AVAILABLE RECORDS:
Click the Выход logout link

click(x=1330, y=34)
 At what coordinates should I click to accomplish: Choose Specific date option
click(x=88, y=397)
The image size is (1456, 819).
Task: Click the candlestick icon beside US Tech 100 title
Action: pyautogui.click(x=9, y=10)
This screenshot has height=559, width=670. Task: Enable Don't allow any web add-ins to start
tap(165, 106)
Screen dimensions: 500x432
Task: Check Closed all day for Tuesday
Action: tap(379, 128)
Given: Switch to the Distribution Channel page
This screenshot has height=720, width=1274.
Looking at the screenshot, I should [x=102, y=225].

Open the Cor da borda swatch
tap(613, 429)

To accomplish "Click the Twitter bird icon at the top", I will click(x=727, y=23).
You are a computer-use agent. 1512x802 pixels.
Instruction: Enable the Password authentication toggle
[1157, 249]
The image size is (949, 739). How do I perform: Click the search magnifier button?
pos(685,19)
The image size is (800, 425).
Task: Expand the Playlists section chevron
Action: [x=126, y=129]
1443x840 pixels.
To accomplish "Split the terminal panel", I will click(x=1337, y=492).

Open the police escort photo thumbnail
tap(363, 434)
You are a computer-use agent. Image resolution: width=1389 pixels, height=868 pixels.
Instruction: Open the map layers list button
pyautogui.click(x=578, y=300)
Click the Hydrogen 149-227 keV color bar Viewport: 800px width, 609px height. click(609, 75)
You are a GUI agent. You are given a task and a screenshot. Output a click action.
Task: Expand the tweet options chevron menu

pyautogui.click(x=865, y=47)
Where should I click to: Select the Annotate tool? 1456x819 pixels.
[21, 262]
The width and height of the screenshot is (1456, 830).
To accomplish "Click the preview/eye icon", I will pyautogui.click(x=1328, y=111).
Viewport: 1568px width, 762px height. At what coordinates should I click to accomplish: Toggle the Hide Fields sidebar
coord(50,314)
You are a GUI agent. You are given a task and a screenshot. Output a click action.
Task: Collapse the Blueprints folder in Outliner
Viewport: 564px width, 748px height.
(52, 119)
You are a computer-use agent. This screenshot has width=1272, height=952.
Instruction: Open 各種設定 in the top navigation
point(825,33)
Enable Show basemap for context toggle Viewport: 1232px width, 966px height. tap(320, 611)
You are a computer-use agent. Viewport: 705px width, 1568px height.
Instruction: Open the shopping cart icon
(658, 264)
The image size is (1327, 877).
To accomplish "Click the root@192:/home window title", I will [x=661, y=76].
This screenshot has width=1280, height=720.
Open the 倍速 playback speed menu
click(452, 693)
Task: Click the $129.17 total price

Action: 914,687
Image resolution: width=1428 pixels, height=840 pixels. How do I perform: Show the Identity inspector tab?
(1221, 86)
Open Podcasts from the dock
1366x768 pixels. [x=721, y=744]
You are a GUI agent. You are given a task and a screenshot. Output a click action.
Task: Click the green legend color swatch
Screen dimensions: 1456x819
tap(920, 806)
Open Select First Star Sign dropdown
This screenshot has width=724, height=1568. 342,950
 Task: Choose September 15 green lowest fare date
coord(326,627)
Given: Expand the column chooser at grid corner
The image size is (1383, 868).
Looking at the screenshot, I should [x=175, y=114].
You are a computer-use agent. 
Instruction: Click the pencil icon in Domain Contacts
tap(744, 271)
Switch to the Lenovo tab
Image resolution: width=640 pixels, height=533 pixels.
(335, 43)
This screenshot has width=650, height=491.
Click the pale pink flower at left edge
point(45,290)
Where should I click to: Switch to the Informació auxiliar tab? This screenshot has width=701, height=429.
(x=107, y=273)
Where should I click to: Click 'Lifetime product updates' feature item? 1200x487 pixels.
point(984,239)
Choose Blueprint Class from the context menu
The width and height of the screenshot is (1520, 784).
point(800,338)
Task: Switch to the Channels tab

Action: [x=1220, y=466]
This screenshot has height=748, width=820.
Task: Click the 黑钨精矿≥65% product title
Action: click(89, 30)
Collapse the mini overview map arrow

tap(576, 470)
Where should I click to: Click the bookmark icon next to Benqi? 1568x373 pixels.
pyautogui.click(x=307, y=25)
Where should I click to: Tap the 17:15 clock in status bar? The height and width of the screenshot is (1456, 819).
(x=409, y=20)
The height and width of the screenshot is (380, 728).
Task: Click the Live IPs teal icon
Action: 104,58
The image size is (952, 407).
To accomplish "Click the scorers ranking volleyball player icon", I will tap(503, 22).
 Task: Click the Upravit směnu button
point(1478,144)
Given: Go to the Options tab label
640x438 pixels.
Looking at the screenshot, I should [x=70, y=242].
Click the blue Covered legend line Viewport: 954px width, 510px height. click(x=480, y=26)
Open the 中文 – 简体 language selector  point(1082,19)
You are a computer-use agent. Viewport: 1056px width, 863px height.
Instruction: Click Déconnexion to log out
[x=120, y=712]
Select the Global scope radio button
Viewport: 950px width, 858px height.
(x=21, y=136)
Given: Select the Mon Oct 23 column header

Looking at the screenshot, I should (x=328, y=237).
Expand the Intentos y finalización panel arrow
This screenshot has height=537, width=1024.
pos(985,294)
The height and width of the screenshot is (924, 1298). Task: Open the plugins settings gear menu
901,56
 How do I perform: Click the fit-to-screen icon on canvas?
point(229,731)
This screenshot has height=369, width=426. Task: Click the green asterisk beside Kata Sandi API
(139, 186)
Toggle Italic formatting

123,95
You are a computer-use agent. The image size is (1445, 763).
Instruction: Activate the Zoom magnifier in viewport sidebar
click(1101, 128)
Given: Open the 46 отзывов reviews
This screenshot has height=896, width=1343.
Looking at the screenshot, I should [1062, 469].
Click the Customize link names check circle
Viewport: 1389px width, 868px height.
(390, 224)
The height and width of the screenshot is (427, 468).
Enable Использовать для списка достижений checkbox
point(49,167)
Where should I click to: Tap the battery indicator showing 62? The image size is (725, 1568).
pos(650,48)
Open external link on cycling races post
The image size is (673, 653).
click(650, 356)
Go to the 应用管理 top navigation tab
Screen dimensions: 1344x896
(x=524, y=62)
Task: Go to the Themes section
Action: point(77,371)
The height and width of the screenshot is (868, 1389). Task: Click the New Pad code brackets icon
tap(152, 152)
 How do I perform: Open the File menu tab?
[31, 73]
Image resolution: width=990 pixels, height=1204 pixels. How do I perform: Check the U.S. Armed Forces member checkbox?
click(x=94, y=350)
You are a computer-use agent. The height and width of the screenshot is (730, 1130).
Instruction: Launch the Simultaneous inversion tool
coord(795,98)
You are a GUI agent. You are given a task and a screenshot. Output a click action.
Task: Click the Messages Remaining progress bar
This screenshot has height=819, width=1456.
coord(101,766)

REQUIREMENT:
Set down every one of the records above word for word, with nothing left out or changed.

ANSWER TO THE PROBLEM:
Click the Выход logout link

click(x=1330, y=34)
 At what coordinates should I click to accomplish: Choose Specific date option
click(x=88, y=397)
The image size is (1456, 819).
Task: Click the candlestick icon beside US Tech 100 title
Action: pyautogui.click(x=9, y=10)
This screenshot has height=559, width=670. Task: Enable Don't allow any web add-ins to start
tap(165, 106)
Screen dimensions: 500x432
Task: Check Closed all day for Tuesday
Action: tap(379, 128)
Given: Switch to the Distribution Channel page
This screenshot has height=720, width=1274.
Looking at the screenshot, I should [x=102, y=225].

Open the Cor da borda swatch
tap(613, 429)

To accomplish "Click the Twitter bird icon at the top", I will click(x=727, y=23).
You are a computer-use agent. 1512x802 pixels.
Instruction: Enable the Password authentication toggle
[1157, 249]
The image size is (949, 739). How do I perform: Click the search magnifier button?
pos(685,19)
The image size is (800, 425).
Task: Expand the Playlists section chevron
Action: [x=126, y=129]
1443x840 pixels.
To accomplish "Split the terminal panel", I will click(x=1337, y=492).

Open the police escort photo thumbnail
tap(363, 434)
You are a computer-use agent. Image resolution: width=1389 pixels, height=868 pixels.
Instruction: Open the map layers list button
pyautogui.click(x=578, y=300)
Click the Hydrogen 149-227 keV color bar Viewport: 800px width, 609px height. click(609, 75)
You are a GUI agent. You are given a task and a screenshot. Output a click action.
Task: Expand the tweet options chevron menu

pyautogui.click(x=865, y=47)
Where should I click to: Select the Annotate tool? 1456x819 pixels.
[21, 262]
The width and height of the screenshot is (1456, 830).
To accomplish "Click the preview/eye icon", I will pyautogui.click(x=1328, y=111).
Viewport: 1568px width, 762px height. At what coordinates should I click to accomplish: Toggle the Hide Fields sidebar
coord(50,314)
You are a GUI agent. You are given a task and a screenshot. Output a click action.
Task: Collapse the Blueprints folder in Outliner
Viewport: 564px width, 748px height.
(52, 119)
You are a computer-use agent. This screenshot has width=1272, height=952.
Instruction: Open 各種設定 in the top navigation
point(825,33)
Enable Show basemap for context toggle Viewport: 1232px width, 966px height. tap(320, 611)
You are a computer-use agent. Viewport: 705px width, 1568px height.
Instruction: Open the shopping cart icon
(658, 264)
The image size is (1327, 877).
To accomplish "Click the root@192:/home window title", I will [x=661, y=76].
This screenshot has width=1280, height=720.
Open the 倍速 playback speed menu
click(452, 693)
Task: Click the $129.17 total price

Action: 914,687
Image resolution: width=1428 pixels, height=840 pixels. How do I perform: Show the Identity inspector tab?
(1221, 86)
Open Podcasts from the dock
1366x768 pixels. [x=721, y=744]
You are a GUI agent. You are given a task and a screenshot. Output a click action.
Task: Click the green legend color swatch
Screen dimensions: 1456x819
tap(920, 806)
Open Select First Star Sign dropdown
This screenshot has width=724, height=1568. 342,950
 Task: Choose September 15 green lowest fare date
coord(326,627)
Given: Expand the column chooser at grid corner
The image size is (1383, 868).
Looking at the screenshot, I should [x=175, y=114].
You are a computer-use agent. 
Instruction: Click the pencil icon in Domain Contacts
tap(744, 271)
Switch to the Lenovo tab
Image resolution: width=640 pixels, height=533 pixels.
(335, 43)
This screenshot has width=650, height=491.
Click the pale pink flower at left edge
point(45,290)
Where should I click to: Switch to the Informació auxiliar tab? This screenshot has width=701, height=429.
(x=107, y=273)
Where should I click to: Click 'Lifetime product updates' feature item? 1200x487 pixels.
point(984,239)
Choose Blueprint Class from the context menu
The width and height of the screenshot is (1520, 784).
point(800,338)
Task: Switch to the Channels tab

Action: [x=1220, y=466]
This screenshot has height=748, width=820.
Task: Click the 黑钨精矿≥65% product title
Action: click(89, 30)
Collapse the mini overview map arrow

tap(576, 470)
Where should I click to: Click the bookmark icon next to Benqi? 1568x373 pixels.
pyautogui.click(x=307, y=25)
Where should I click to: Tap the 17:15 clock in status bar? The height and width of the screenshot is (1456, 819).
(x=409, y=20)
The height and width of the screenshot is (380, 728).
Task: Click the Live IPs teal icon
Action: 104,58
The image size is (952, 407).
To accomplish "Click the scorers ranking volleyball player icon", I will tap(503, 22).
 Task: Click the Upravit směnu button
point(1478,144)
Given: Go to the Options tab label
640x438 pixels.
Looking at the screenshot, I should [x=70, y=242].
Click the blue Covered legend line Viewport: 954px width, 510px height. click(x=480, y=26)
Open the 中文 – 简体 language selector  point(1082,19)
You are a computer-use agent. Viewport: 1056px width, 863px height.
Instruction: Click Déconnexion to log out
[x=120, y=712]
Select the Global scope radio button
Viewport: 950px width, 858px height.
(x=21, y=136)
Given: Select the Mon Oct 23 column header

Looking at the screenshot, I should (x=328, y=237).
Expand the Intentos y finalización panel arrow
This screenshot has height=537, width=1024.
pos(985,294)
The height and width of the screenshot is (924, 1298). Task: Open the plugins settings gear menu
901,56
 How do I perform: Click the fit-to-screen icon on canvas?
point(229,731)
This screenshot has height=369, width=426. Task: Click the green asterisk beside Kata Sandi API
(139, 186)
Toggle Italic formatting

123,95
You are a computer-use agent. The image size is (1445, 763).
Instruction: Activate the Zoom magnifier in viewport sidebar
click(1101, 128)
Given: Open the 46 отзывов reviews
This screenshot has height=896, width=1343.
Looking at the screenshot, I should [1062, 469].
Click the Customize link names check circle
Viewport: 1389px width, 868px height.
(390, 224)
The height and width of the screenshot is (427, 468).
Enable Использовать для списка достижений checkbox
point(49,167)
Where should I click to: Tap the battery indicator showing 62? The image size is (725, 1568).
pos(650,48)
Open external link on cycling races post
The image size is (673, 653).
click(650, 356)
Go to the 应用管理 top navigation tab
Screen dimensions: 1344x896
(x=524, y=62)
Task: Go to the Themes section
Action: point(77,371)
The height and width of the screenshot is (868, 1389). Task: Click the New Pad code brackets icon
tap(152, 152)
 How do I perform: Open the File menu tab?
[31, 73]
Image resolution: width=990 pixels, height=1204 pixels. How do I perform: Check the U.S. Armed Forces member checkbox?
click(x=94, y=350)
You are a computer-use agent. The height and width of the screenshot is (730, 1130).
Instruction: Launch the Simultaneous inversion tool
coord(795,98)
You are a GUI agent. You are given a task and a screenshot. Output a click action.
Task: Click the Messages Remaining progress bar
This screenshot has height=819, width=1456.
coord(101,766)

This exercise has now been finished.